The low intensity leads to excessive pressure, which can be considered extremely harmful.
Both humanities and science subjects in high school only teach a small amount of content,
Regular high schools split into tracks in the second year, completing one cycle in two years,
Some key high schools start splitting in the first year, finishing a cycle in a year and a half.
At least three review cycles are usually done before the college entrance exam,
Just reviewing old material can take an entire year.
The result is that everyone is competing over unnecessary stuff:
Test creators have to craft questions within this pile of very basic knowledge,
Students have to guess how the test creators will twist this basic knowledge into tricky questions.
You can't say high school math isn't deep, but the depth is obviously far beyond what's necessary.
And what is the cost of that?
Take math as an example: in college, science and engineering majors first learn calculus;
Then they take college physics, rebuilding the foundation of physics with calculus,
While also keeping up with the progress in calculus next door;
Then they have to drag through mechanics, and better universities usually let you spend a couple of weeks reviewing advanced math,
Based on what you've learned in calculus.
Even the best science and engineering programs are tough, and economics is even more torturous,
First-year microeconomics uses high school limits and derivatives to derive the Slutsky equation?

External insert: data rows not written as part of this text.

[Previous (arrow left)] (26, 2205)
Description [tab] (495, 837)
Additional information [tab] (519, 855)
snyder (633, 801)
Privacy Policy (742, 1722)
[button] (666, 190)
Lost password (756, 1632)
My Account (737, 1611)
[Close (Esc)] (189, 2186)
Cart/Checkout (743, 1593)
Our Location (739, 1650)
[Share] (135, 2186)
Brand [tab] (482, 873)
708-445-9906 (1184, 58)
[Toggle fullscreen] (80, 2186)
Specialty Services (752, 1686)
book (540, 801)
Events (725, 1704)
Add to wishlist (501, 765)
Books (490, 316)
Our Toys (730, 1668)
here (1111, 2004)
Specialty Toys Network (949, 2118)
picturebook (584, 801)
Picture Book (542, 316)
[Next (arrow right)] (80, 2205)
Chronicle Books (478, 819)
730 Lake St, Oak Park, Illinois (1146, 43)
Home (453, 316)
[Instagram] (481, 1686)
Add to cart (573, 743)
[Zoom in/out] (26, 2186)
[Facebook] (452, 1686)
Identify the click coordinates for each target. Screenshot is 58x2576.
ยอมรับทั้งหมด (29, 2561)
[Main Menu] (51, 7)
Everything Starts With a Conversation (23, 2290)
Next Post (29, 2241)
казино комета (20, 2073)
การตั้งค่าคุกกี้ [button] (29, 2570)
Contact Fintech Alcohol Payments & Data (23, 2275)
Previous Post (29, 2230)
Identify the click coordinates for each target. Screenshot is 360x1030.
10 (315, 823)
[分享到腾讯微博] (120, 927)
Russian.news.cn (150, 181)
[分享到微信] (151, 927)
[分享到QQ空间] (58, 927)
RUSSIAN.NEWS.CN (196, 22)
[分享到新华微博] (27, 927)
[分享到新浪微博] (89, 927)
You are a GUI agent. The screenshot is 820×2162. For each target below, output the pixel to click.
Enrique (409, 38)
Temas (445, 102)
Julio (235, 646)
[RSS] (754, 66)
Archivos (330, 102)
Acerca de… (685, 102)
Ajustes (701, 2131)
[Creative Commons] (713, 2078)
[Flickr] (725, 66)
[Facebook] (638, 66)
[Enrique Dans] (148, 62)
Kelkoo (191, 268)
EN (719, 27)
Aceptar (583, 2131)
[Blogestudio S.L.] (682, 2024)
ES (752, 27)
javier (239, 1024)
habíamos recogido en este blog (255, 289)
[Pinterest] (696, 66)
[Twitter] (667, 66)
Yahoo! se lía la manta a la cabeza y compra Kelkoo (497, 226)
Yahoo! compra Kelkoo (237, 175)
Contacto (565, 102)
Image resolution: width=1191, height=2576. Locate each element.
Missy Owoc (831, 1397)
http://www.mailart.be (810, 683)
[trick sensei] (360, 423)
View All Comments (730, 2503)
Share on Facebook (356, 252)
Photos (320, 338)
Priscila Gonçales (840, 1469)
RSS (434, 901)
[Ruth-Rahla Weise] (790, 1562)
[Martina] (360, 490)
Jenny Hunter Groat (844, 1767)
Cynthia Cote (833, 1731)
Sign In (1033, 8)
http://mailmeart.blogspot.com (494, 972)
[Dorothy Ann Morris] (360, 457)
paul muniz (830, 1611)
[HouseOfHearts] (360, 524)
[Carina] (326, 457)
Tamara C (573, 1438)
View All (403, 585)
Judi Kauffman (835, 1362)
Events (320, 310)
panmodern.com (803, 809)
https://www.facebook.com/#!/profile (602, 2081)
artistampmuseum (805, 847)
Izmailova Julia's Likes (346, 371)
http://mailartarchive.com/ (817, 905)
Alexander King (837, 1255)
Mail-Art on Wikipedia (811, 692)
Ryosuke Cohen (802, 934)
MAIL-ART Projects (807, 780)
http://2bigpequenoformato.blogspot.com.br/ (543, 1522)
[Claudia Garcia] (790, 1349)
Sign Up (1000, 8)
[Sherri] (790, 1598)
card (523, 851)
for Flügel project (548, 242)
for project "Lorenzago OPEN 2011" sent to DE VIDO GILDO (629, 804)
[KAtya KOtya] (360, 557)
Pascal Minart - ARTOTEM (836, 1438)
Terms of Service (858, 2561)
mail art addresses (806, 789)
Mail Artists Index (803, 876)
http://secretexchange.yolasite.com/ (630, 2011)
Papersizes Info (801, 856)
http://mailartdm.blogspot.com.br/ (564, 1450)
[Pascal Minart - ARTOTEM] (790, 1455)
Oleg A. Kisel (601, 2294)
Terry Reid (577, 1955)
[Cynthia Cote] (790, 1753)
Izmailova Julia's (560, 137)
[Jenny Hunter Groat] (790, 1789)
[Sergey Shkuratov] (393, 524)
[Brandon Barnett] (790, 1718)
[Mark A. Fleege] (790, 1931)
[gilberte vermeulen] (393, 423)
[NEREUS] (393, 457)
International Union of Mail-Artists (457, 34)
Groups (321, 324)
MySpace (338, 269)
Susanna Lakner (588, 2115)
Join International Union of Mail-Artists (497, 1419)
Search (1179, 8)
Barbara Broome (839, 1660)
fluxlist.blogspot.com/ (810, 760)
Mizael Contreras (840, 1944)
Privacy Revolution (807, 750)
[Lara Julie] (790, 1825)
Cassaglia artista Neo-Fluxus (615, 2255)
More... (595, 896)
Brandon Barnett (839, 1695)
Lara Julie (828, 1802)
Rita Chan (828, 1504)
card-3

Forget it, let's start with Marxist engineering, and in sophomore or junior year, students can self-study or take intermediate courses;
Econometrics in sophomore year is even worse—first-year calculus, second-year linear algebra,
Statistics is dragged into second semester, meaning students taking econometrics basically have no solid statistics foundation;
And economics departments usually teach econometrics based on math departments' syllabi,
Which don't cover confidence intervals and hypothesis testing, but without these, econometrics is basically useless,
So you still need to supplement math at the beginning of econometrics.
But in reality, calculus + linear algebra + probability and statistics,
Converted into high school class hours, with two math classes a day,
Completing all of it would take more than a year;
If these courses were offered in senior year, the difficulty of exam questions could be expanded in breadth,
And students wouldn't need to review those question types three times over and over.
This would also raise teachers' requirements, making teacher employment prospects better,
And university majors would connect more seamlessly.
So in OTL, what are the little high school students doing at this time?
They’re struggling with conic sections, staring at a bunch of surface and vertical/horizontal parallel lines,
Looking at derivatives and proofs, worried about whether using L'Hôpital's rule is out of scope!
Ask yourself honestly, does this stuff have any use later on?
Does the little bit of knowledge you learned in high school affect your college courses?
Do you use calculus much more in the following years than you did that little bit in high school?
The best years of understanding, thinking, and memory for these students are wasted on this stuff—
Don’t you think that’s a disaster for the country?